Often, when a company is being readied be sold, it will typically cut costs and do everything to increase profits and therefore maximize the value of the company to potential bidders.

Since becoming WWE President Nick Khan been very busy, all with the goal of further enhancing WWE’s already large profits. Some of his decisions include:

  • cutting tons of wrestlers
  • firing staff from multiple divisions
  • shuttering the WWE Network while leasing out the WWE’s online content to Peacock
  • signing several television deals

As well, Khan has added to the WWE’s senior executive team, which is also in line when a company is about ready to be put up for sale.

Nick Khan, WWE President & Chief Revenue Officer

Yet, there may be more going on than meets the eye. The closure WWE Network was very significant as it had been a successful venture and was profitable. Still the decision was made to essentially sign a deal with NBCUniversal to have WWE’s online content be hosted by the Peacock streaming service while at the same time laying off a slew of WWE staff whose jobs had been to maintain and manage the WWE Network.

This splitting off a piece of WWE’s assets and selling it to someone else is not typical when a company is being readied for a sale. However, it is typical of a hedge fund manager coming in, taking it over, and selling off the pieces of a company because the company’s components are worth more money than the company as a whole.

While nothing is certain if in the next few weeks there is an announcement that WWE has leased or sold off something else such as the rights to its merchandising that will be a sure sign that the components that make up WWE are being divvied up.

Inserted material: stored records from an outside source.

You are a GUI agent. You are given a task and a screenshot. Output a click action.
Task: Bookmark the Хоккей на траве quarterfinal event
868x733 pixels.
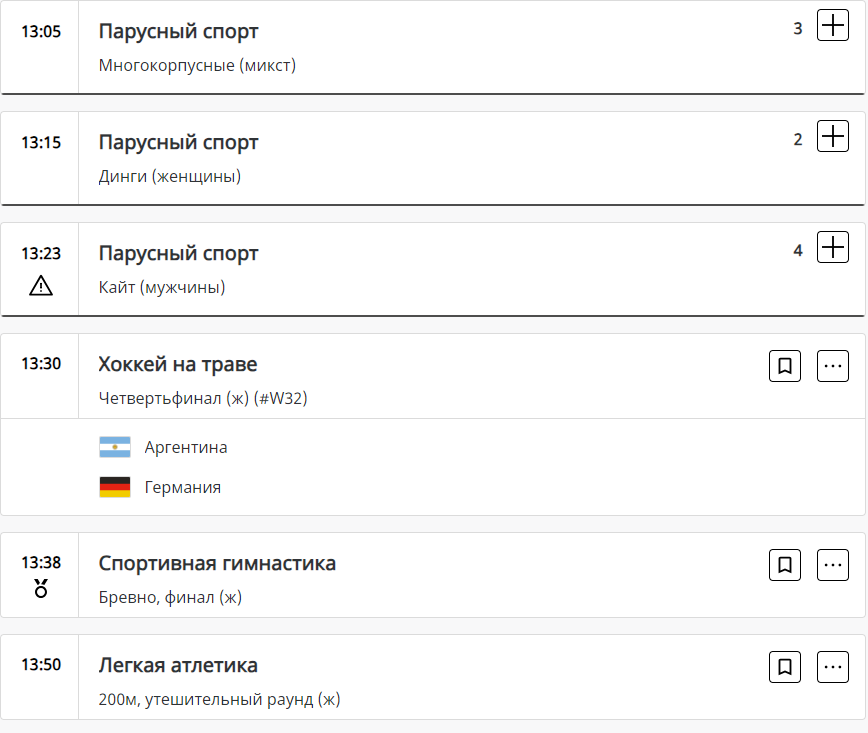[x=785, y=366]
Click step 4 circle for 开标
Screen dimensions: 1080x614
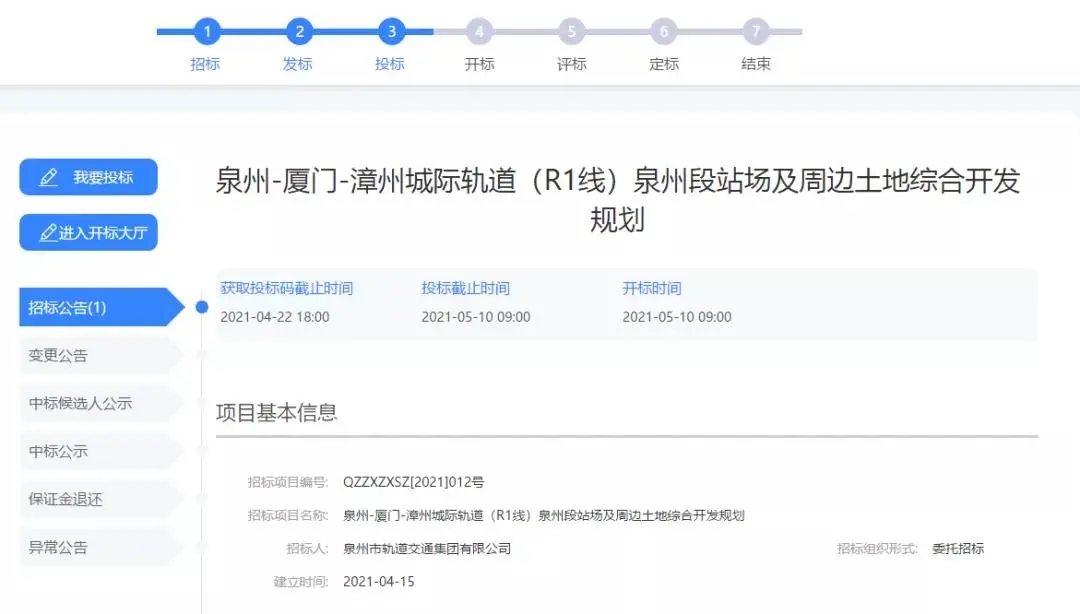[x=479, y=32]
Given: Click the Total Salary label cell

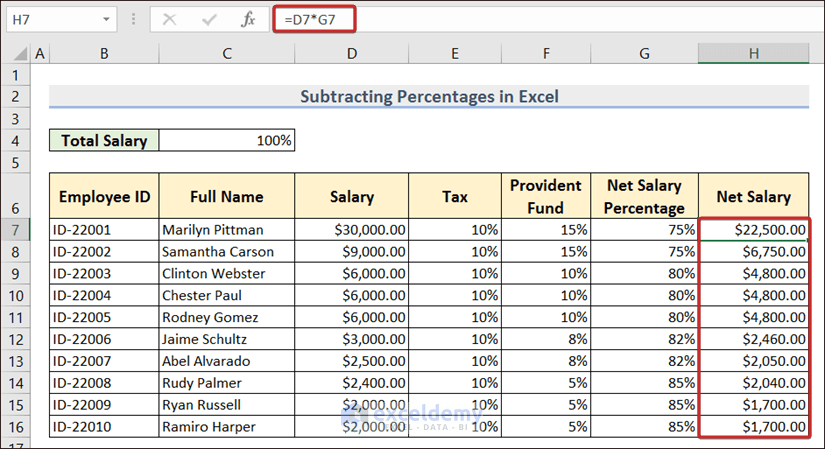Looking at the screenshot, I should pyautogui.click(x=104, y=141).
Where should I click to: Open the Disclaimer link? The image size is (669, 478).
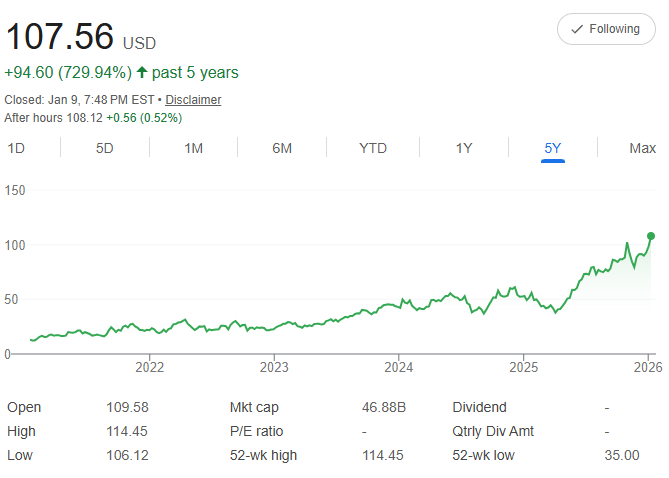[x=193, y=100]
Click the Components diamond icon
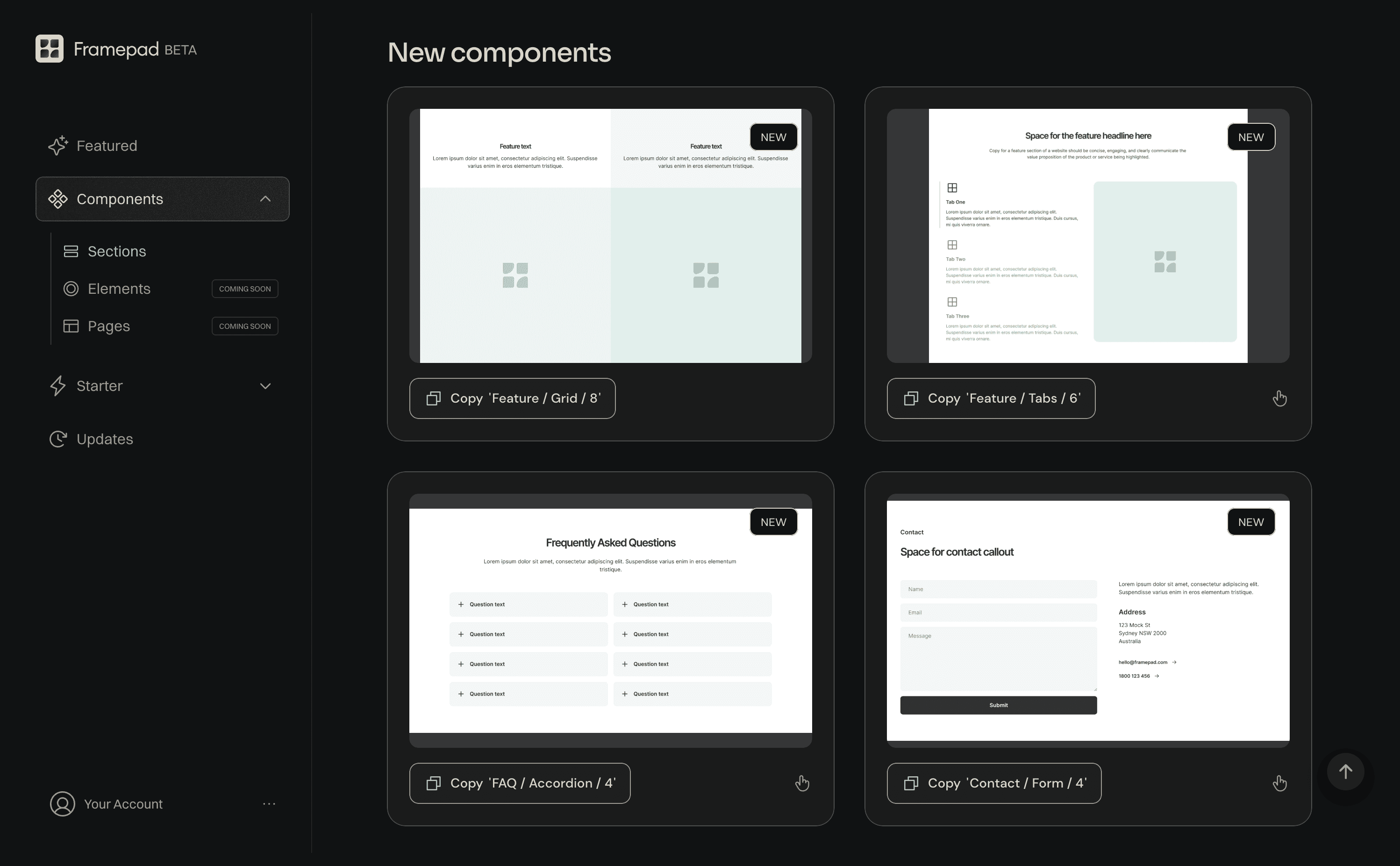 (x=58, y=199)
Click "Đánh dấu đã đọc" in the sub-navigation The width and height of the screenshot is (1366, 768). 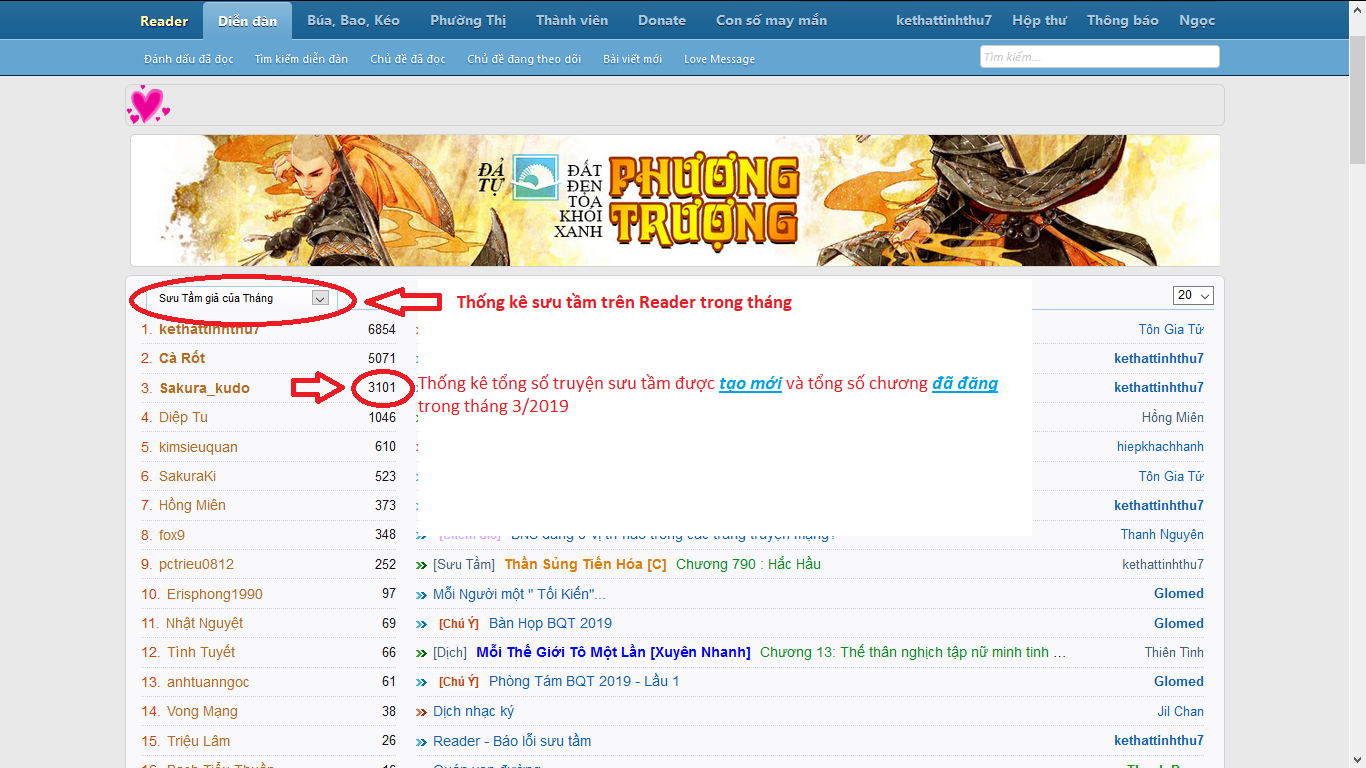pyautogui.click(x=188, y=58)
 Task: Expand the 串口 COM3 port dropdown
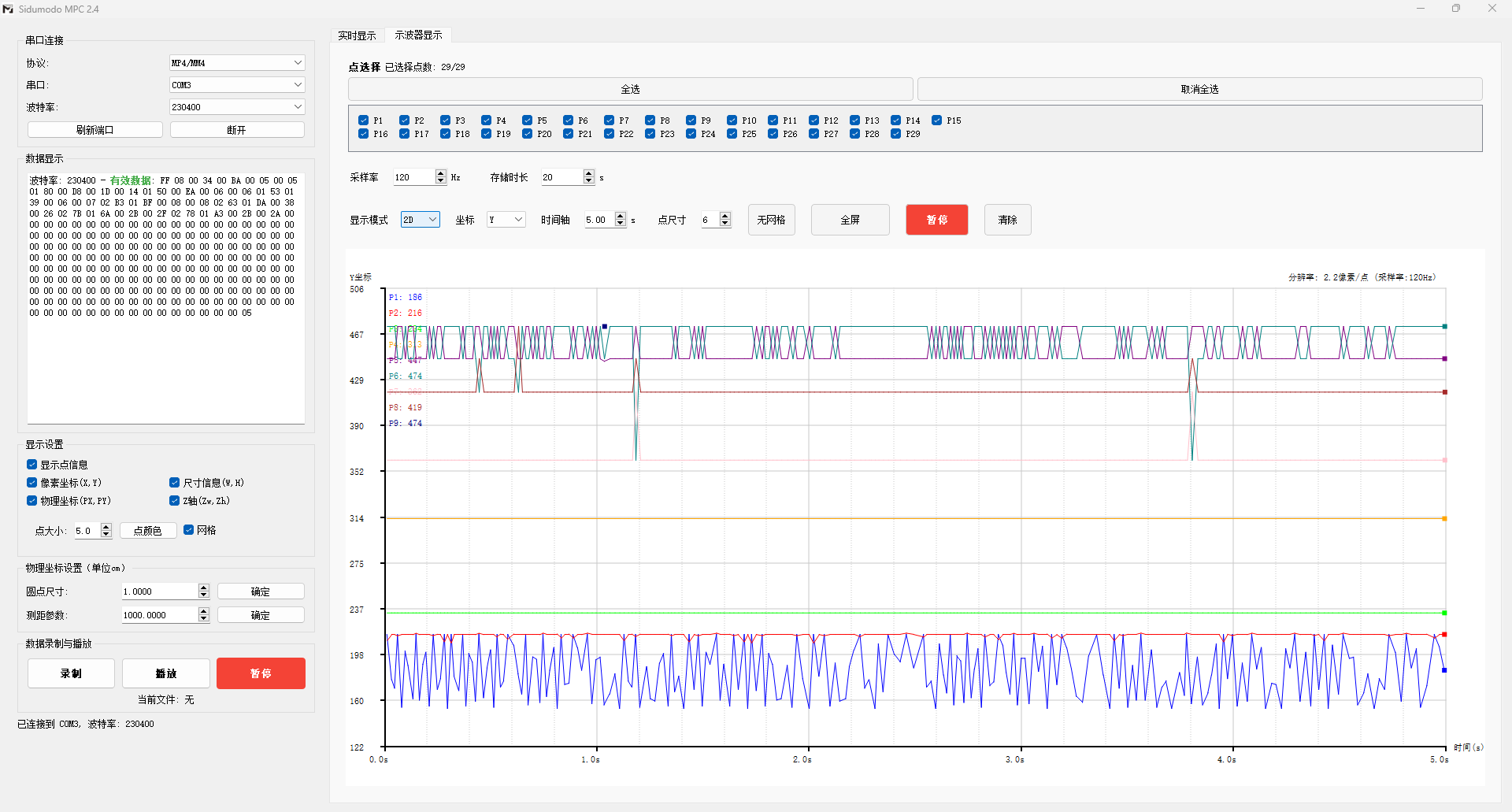pyautogui.click(x=236, y=85)
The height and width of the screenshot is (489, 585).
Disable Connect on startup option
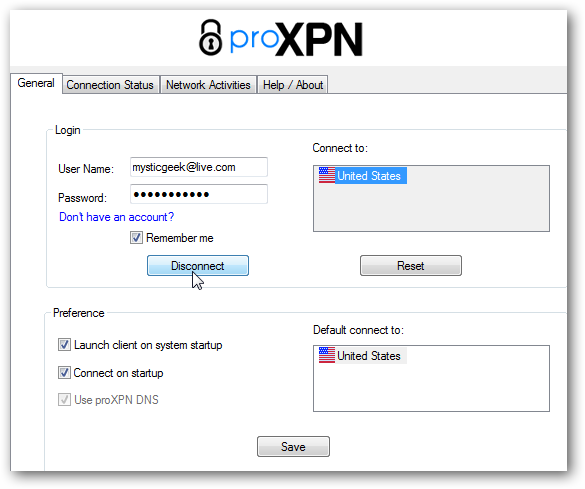point(64,372)
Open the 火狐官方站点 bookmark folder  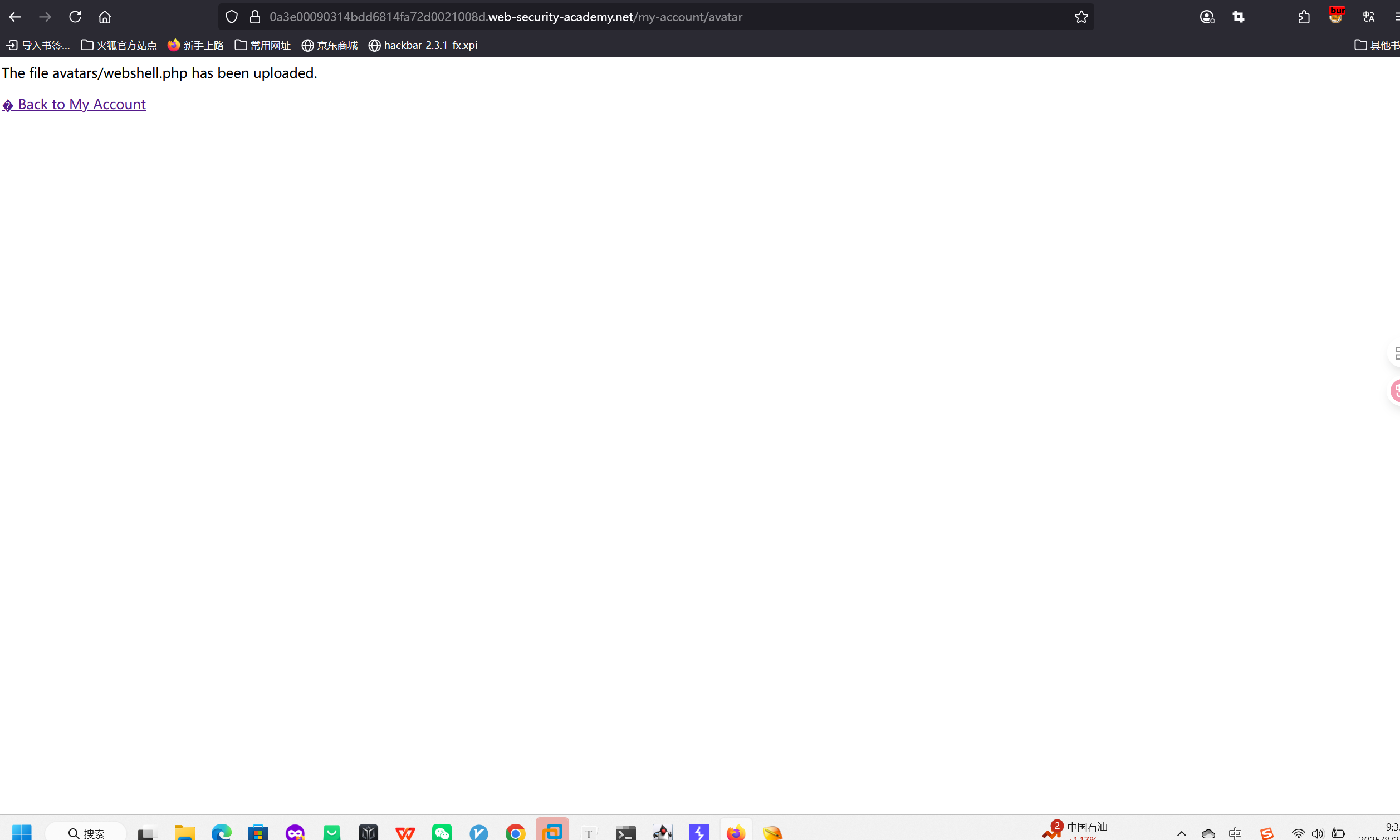tap(119, 45)
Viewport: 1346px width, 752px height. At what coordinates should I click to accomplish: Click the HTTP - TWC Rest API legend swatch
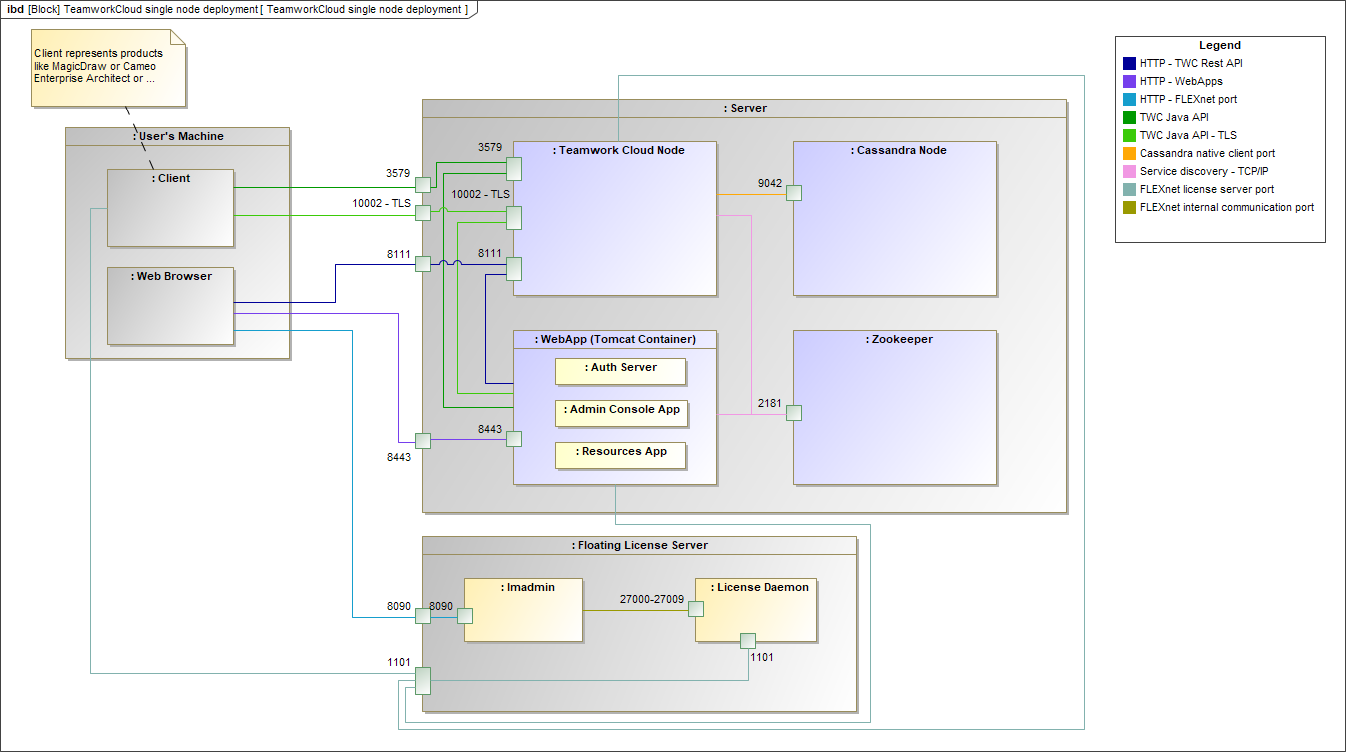(x=1129, y=64)
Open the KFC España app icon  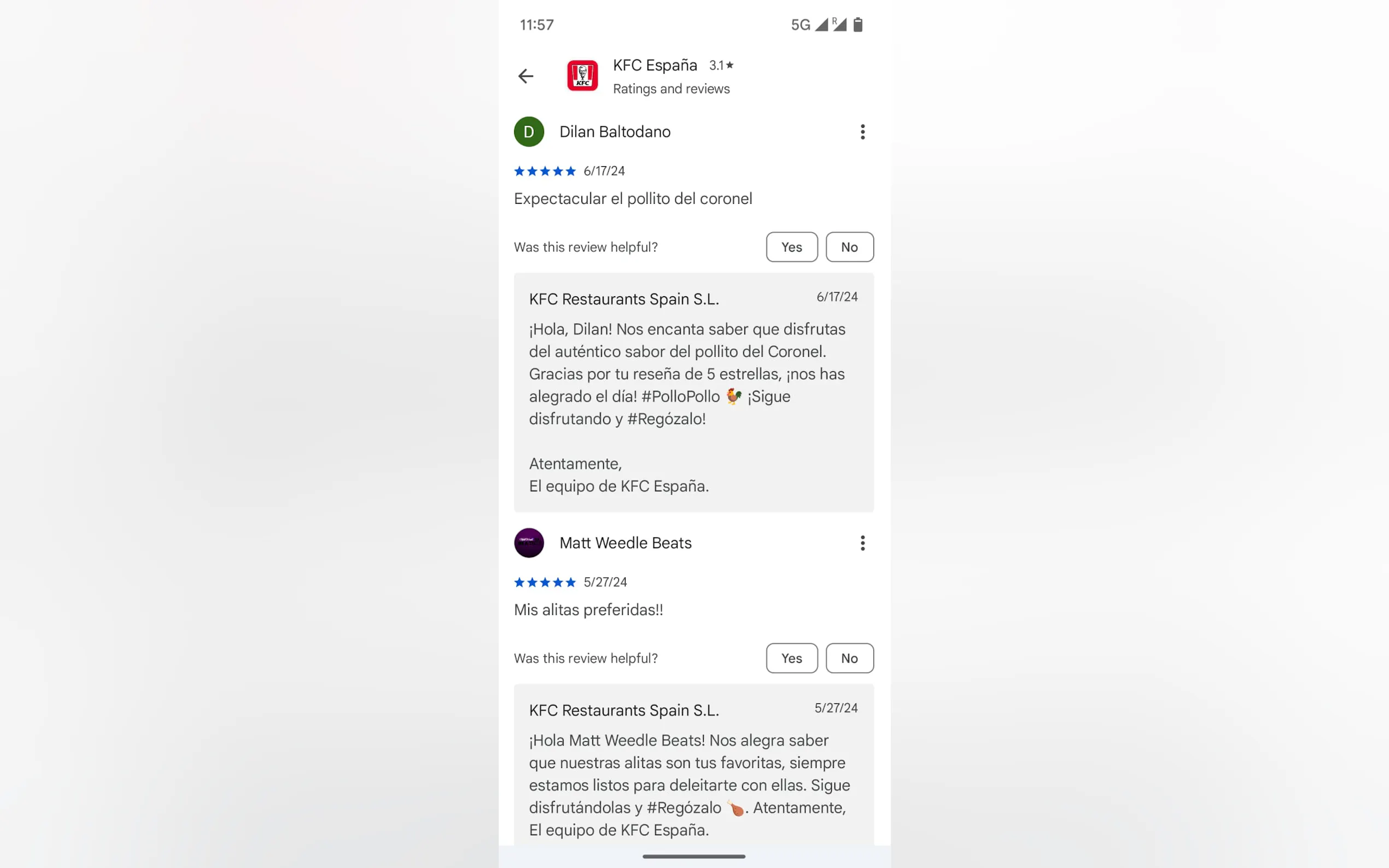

In such a scenario, more WWE wrestlers and staff will be laid off as new content may not be seen as being as valuable as old content. After all WWE Creative and Vince McMahon haven’t seemed all that interested in producing quality television in quite some time as evidenced by the continuing plunge of television ratings. It is actually quite fortunate that WWE has already signed long term TV deals throughout the world as it’s difficult to say how it would do now considering the state of the current television product.

The obvious question going forward is if WWE is sold who is the likely buyer? One of the more likely bidders would be NBCUniversal. After all there is the recent aforementioned Peacock deal WWE signed with it, and NBC television has a history with WWE going back to Saturday Night’s Main Event in the 1980s. There is also an outside chance that AEW’s owner Tony Khan might try to buy WWE, but it’s hard to say if WWE would be interested. As well, there is a very remote chance that WarnerMedia might enter the bidding since they have shown a renewed interest in professional wrestling as evidenced by their broadcasting of AEW on TNT/TBS. But hey, anything can happen. Maybe Amazon, fresh off its purchase of MGM Studios, wants more programming.

Of course, as a publicly traded company, any proposed sale would need to go through a few hurdles, including, the approval of existing shareholders. In this case, because of the way the company’s shares are structured, Vince McMahon holds the majority of voting power, so the voices of other shareholders would be somewhat muted — more likely than not, the minority shareholders would be proposed a deal that would make it worth their while to accept.

Regardless of who buys WWE, whether the whole company or its components, what we are witnessing is the end of an era in professional wrestling that will impact the industry for years to come. This will be a period that will be talked about for years to come as it will represent a schism of before when WWE was owned by the McMahon family and after. Beyond that the future is very uncertain and as they say “only time will tell.”